I think that most openwater classes still include bookwork and a test including the tables and theory. As with most classwork many people just learn what they "have to" to pass the test, and then forget it ten minutes later.....that is THERE OWN FAULT. 
....anyway the statement was that instructors at other shops than Dive Pros were not teaching tables......which is complete BS....and I pointed out that it is part of most -if not all openwater classwork , which >IS< REQUIRED to pass....What ever is NEEDED in real life is a whole nother matter....and many people are lucky to still be walking around as they problaly have not paid attention to what is NEEDED anyway.

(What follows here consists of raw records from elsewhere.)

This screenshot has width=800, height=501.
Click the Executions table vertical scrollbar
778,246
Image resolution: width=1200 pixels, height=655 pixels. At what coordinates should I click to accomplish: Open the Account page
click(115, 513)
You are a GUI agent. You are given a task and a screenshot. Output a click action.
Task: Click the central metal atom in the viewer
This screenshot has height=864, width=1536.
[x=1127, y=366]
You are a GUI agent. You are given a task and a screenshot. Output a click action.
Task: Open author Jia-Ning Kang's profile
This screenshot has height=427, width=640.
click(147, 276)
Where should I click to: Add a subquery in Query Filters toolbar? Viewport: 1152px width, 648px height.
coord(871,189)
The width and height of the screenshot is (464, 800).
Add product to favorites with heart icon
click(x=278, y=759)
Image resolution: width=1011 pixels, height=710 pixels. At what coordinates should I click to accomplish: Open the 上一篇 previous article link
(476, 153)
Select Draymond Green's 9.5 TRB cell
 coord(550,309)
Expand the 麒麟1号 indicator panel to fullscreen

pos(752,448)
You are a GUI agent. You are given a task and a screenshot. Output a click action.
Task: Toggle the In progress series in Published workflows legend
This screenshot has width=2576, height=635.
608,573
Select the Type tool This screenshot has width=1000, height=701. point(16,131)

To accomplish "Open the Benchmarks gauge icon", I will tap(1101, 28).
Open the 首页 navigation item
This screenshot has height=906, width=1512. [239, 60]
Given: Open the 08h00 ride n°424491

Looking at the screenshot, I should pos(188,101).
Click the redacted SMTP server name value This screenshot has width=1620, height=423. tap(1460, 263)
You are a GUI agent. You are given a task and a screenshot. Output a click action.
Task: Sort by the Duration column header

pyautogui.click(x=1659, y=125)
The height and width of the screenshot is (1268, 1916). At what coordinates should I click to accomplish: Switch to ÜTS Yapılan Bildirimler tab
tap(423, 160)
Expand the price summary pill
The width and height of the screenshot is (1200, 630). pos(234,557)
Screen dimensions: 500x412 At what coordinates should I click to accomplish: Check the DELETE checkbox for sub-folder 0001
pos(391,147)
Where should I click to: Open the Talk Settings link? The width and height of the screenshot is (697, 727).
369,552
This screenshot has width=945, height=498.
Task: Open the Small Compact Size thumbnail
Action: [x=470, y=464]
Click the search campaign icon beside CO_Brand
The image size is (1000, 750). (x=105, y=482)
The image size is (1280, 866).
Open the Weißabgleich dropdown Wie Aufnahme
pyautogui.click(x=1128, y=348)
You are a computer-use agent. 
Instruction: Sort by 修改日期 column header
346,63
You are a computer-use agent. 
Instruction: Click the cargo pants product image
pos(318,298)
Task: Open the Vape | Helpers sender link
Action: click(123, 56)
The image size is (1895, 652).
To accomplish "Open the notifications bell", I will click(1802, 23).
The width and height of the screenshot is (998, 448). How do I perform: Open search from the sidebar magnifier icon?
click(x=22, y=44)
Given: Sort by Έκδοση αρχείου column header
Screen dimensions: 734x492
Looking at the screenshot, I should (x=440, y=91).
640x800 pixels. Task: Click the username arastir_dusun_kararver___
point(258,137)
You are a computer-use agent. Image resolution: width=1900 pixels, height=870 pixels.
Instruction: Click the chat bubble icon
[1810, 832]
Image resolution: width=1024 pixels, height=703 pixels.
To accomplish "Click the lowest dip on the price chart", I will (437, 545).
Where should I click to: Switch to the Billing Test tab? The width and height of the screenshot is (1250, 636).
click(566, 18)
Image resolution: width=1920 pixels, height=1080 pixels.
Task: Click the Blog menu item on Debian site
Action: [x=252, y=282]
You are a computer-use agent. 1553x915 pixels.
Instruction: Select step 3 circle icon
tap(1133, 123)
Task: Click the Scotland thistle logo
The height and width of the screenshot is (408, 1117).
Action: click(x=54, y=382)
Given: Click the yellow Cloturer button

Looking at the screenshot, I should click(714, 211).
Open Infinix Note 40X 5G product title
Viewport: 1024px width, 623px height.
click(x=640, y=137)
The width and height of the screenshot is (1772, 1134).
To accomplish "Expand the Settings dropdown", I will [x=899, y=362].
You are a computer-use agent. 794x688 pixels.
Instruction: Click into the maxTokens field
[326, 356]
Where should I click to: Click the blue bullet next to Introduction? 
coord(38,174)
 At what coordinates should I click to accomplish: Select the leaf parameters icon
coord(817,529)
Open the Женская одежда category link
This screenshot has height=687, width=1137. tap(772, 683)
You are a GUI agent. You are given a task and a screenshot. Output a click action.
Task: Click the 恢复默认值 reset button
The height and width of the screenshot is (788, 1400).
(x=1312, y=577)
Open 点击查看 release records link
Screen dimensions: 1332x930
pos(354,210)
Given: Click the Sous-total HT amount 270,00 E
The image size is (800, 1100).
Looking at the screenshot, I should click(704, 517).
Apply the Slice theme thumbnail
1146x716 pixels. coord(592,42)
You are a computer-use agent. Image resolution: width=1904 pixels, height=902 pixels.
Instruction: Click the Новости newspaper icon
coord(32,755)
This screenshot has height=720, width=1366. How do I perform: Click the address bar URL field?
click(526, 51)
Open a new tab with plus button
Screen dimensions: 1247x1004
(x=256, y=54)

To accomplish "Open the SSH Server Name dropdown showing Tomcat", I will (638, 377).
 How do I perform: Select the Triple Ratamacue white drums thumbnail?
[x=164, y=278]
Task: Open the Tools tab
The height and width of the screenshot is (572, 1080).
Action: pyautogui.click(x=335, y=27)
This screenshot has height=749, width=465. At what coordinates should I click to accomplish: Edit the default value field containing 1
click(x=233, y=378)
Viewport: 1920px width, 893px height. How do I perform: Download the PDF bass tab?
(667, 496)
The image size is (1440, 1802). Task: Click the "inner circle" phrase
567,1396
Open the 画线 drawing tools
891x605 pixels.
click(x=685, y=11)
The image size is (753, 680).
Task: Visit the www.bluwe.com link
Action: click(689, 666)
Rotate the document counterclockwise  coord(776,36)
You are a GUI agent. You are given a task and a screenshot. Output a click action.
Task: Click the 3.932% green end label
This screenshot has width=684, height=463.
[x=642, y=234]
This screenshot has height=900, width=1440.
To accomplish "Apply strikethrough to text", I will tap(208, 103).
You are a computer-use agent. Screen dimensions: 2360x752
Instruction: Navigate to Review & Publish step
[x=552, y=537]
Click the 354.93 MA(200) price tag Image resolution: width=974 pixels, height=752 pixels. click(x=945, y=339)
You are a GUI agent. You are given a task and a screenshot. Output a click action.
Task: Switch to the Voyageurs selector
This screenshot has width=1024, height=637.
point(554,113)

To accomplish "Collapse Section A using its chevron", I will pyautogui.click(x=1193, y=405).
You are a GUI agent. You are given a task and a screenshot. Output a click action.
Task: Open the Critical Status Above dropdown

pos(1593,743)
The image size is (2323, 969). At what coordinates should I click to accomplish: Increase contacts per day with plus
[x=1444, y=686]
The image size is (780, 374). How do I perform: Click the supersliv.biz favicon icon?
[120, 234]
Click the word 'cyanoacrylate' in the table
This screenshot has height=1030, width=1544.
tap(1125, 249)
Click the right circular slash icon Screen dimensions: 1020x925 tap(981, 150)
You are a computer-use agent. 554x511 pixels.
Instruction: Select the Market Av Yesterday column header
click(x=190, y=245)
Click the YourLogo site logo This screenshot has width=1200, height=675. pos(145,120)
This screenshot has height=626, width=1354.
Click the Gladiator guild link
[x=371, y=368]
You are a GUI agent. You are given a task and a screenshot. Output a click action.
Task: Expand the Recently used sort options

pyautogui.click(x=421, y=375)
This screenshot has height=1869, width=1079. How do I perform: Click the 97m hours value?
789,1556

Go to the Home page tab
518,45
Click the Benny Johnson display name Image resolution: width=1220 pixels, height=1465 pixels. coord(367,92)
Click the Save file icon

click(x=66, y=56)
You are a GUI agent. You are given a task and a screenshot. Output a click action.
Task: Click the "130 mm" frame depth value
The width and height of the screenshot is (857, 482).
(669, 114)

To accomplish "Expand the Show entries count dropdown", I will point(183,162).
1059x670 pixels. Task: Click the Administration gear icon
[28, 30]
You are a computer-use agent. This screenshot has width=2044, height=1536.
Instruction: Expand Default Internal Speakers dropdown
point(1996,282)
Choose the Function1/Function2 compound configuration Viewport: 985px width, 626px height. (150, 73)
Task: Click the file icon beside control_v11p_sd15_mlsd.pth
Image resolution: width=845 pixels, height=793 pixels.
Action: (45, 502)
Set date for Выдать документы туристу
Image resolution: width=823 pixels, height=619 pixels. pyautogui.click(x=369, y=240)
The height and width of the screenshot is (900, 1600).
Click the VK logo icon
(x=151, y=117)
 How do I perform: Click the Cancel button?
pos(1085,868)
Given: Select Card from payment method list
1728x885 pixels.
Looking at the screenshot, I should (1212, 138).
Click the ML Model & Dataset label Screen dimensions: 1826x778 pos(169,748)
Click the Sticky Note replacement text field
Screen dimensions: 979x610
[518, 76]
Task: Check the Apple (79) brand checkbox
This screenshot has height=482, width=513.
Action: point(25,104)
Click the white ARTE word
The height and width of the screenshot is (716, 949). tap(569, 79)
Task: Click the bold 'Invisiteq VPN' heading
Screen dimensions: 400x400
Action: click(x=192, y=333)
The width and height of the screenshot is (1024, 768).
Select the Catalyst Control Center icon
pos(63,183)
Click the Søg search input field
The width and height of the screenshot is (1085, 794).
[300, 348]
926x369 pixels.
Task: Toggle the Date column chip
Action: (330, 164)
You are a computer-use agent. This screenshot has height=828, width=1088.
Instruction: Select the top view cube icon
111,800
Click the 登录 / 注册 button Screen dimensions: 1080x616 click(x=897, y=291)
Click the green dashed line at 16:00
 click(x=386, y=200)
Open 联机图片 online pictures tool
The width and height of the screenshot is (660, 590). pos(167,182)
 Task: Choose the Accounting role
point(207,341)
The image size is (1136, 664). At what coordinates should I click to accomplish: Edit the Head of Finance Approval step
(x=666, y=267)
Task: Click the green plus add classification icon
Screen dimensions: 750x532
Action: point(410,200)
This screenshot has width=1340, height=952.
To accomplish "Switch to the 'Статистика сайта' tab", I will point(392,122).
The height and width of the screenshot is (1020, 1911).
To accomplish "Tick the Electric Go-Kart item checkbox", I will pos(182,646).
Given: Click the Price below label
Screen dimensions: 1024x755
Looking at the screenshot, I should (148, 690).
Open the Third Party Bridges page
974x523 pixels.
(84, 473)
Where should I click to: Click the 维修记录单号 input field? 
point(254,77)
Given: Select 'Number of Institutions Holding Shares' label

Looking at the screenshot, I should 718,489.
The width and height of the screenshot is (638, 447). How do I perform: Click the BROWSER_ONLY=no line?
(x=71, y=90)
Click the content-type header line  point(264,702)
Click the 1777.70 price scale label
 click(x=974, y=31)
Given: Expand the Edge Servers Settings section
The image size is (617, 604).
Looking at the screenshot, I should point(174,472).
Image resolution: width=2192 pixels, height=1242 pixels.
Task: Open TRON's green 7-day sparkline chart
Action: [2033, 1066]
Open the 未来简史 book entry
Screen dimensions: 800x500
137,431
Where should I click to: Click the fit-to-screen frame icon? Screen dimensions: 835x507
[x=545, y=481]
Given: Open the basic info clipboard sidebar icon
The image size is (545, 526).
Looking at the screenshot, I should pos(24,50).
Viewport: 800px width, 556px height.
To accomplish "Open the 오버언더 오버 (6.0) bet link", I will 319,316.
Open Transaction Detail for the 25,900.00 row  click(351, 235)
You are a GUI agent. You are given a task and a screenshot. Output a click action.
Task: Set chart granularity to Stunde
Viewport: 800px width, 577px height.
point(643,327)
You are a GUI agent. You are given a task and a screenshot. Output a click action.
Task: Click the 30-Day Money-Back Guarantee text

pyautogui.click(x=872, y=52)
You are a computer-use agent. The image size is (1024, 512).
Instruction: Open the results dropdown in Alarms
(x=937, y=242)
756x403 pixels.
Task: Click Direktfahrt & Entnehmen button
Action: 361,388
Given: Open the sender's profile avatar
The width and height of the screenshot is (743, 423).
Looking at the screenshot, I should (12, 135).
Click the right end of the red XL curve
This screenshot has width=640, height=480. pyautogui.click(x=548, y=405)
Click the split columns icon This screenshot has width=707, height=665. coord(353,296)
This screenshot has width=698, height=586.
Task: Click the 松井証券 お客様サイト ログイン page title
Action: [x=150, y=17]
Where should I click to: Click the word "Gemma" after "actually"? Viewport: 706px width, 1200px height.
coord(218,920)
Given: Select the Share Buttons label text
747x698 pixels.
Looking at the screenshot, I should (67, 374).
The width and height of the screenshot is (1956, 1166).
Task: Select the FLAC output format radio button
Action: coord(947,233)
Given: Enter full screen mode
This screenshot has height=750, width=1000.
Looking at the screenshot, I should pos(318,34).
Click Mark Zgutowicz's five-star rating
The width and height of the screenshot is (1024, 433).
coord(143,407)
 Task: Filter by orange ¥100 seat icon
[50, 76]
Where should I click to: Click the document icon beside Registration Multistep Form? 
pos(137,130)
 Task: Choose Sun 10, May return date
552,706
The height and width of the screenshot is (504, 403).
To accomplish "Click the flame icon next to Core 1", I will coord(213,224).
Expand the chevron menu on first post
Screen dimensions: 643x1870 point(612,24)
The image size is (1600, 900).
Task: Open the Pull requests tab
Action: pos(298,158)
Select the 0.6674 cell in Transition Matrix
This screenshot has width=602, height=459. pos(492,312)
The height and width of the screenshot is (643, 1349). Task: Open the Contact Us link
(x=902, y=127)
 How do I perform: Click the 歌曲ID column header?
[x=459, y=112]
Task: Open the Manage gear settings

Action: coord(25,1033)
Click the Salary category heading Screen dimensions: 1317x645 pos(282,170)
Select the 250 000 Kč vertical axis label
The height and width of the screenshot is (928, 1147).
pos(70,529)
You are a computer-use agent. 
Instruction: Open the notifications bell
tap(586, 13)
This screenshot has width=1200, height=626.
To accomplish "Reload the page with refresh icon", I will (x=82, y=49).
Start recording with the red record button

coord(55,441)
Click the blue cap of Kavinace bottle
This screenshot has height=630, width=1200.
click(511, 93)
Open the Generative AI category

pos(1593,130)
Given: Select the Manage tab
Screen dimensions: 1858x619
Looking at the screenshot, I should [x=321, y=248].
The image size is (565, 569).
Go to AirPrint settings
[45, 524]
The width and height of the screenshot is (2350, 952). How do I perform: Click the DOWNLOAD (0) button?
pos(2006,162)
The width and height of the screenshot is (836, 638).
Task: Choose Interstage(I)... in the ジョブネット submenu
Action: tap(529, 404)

PS: I was trained by MBT to the ADVANCED TRIMIX DIVER rated to dive exotic mixes beyond 300 feet - and have put that training to the test regularly for quite a few years now without any problems.....let me tell you that they trained me WELL, and I'm pretty sure I have a handle on my decompression "Theory"


----------



## Capt CodeBobbie (Oct 30, 2008)

Firefishvideo said:


> ....anyway the statement was that instructors at other shops than Dive Pros were not teaching tables......which is complete BS....QUOTE]
> 
> That gentleman never pointed a finger at a specific shop nor a specific instructor. He, by no means, even insinuated that Dive Pros is the only shop that teaches tables. He mearly gave his opinion based on a certain personal experience. He's entitled to share his experiences. He certainly didn't say anything different than what you said. He prefers Dive Pros, You prefer MBT. Everyone is entitled to their opinion.
> 
> ...


----------



## markhsaltz (Aug 2, 2010)

Dive Pros is awesome.. Great gear, great prices and great people...Check them out and then decide who you want to learn from...


----------



## Clay-Doh (Oct 2, 2007)

I like MBT just not because there the only good shop, but because of the comradery (however yu spell that) and friends I have made there over the years, before I even was certified.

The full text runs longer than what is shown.